Dışarıya rol yaparken birbirlerine delicesine aşık rolünü hakkını vererek başaran çift; evde ayrı yataklarda yatmakta, iş dışında sohbet etmemekte, birlikte yemek bile yememektedirler. O mükemmel döşenmiş evin kimsenin olmadığı zamanki yalnızlığı, boşluğu ve soğukluğu; satış için bir araya gelmiş ‘sözde’ aile fertlerinin plastik mükemmelliği çok güzel verilmiş. Bu mükemmel çiftin mükemmel çocukları rolündeki iki genç de aynı şekilde dış dünyada herkesin imrendiği ama iç dünyalarında sorunları olan kişilerdir. Yapacağım tek eleştiri de filmin biraz absürt ve çok acele bir şekilde bitirilmeye çalışılıp, neredeyse çoğu filmin kaderi olan mutlu son ile bitirilmeye çalışılmasıdır.

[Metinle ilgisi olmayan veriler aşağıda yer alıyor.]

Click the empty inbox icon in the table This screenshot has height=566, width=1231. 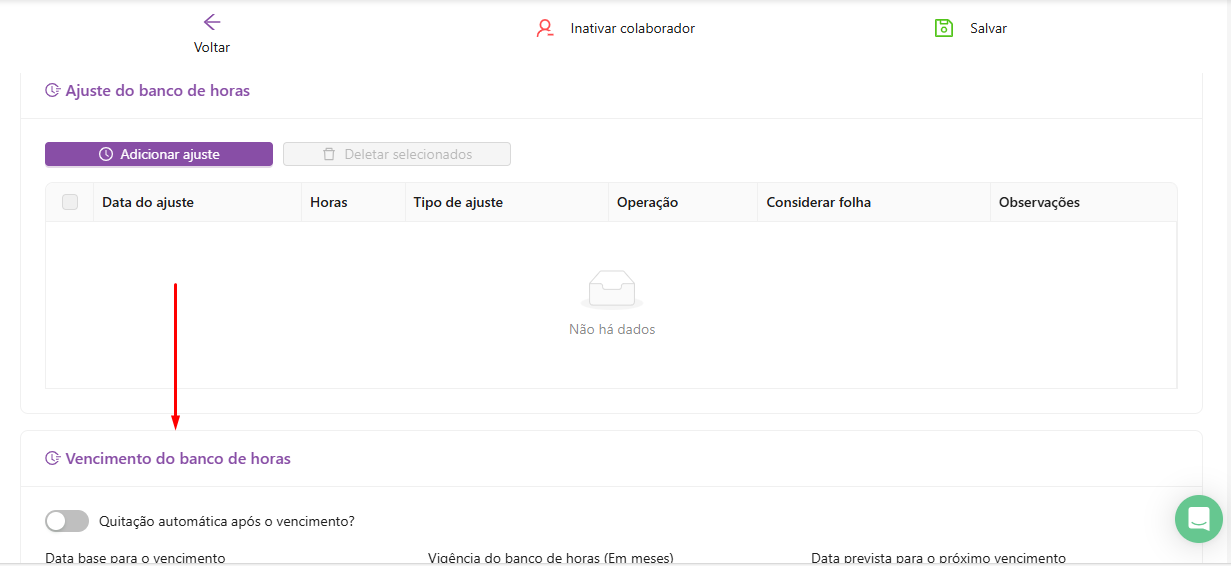pos(611,289)
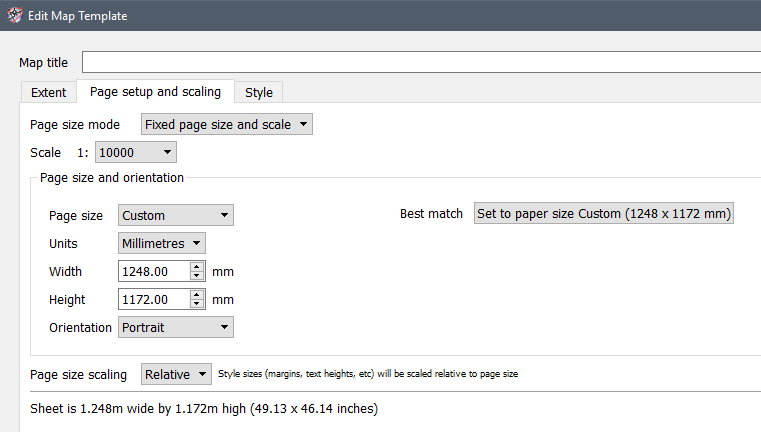Expand the Units Millimetres dropdown
This screenshot has height=432, width=761.
tap(162, 243)
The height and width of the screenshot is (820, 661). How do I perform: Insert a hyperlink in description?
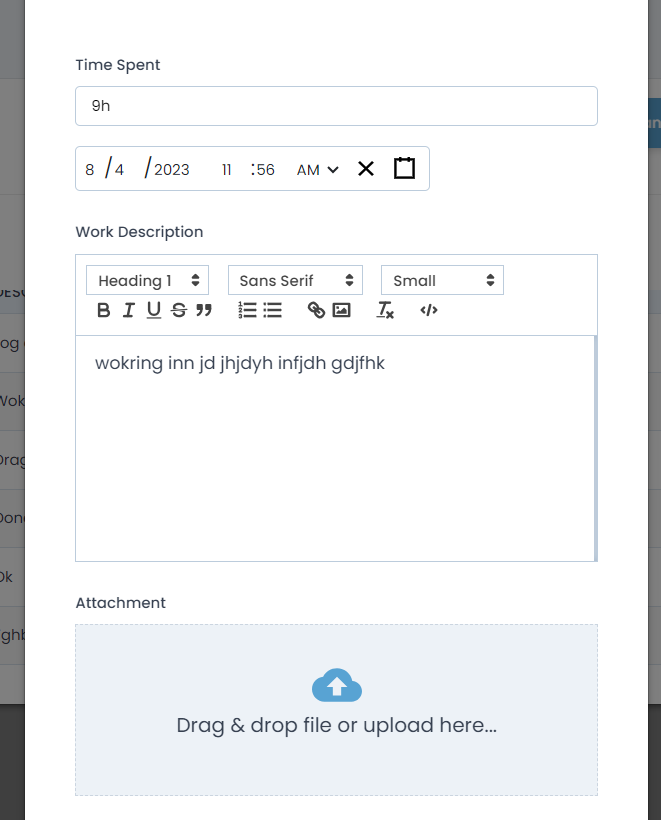coord(316,311)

Bir halkla ilişkiler öğrencisi olarak bu filmden çıkardığım birinci ders; satışın, satış psikolojisinin, belki de kendileri hakkında birçok sahici bilgiye sahip olduğumuz bazı şirketlerin bizleri etkilemek için yaptığı eylemlerin ardındaki sırların varlığı oldu. İkinci ders ise, bazı şeylerin dışarıdan göründüğü gibi olmaması, dışarıdan çok farklı görünen birtakım insanların veya olayların yapıtaşlarının bambaşka gerçekler olduğudur. Günümüzün en büyük sorunlarından biri tüketim çılgınlığı. The Joneses filmi, bu çılgınlığın aileleri ne kadar kötü durumlara getirebileceğini gösteren hoş hicivler yaparak önümüze seriyor. Kendi hayatlarımıza bir bakalım, aslında satın almak zorunda olmadığımız pek çok şeyi  tüketim çılgınlığına uyup da alıyoruz. Peki ya mutluluğumuz maddiyata bu kadar mı bağımlı hale geldi?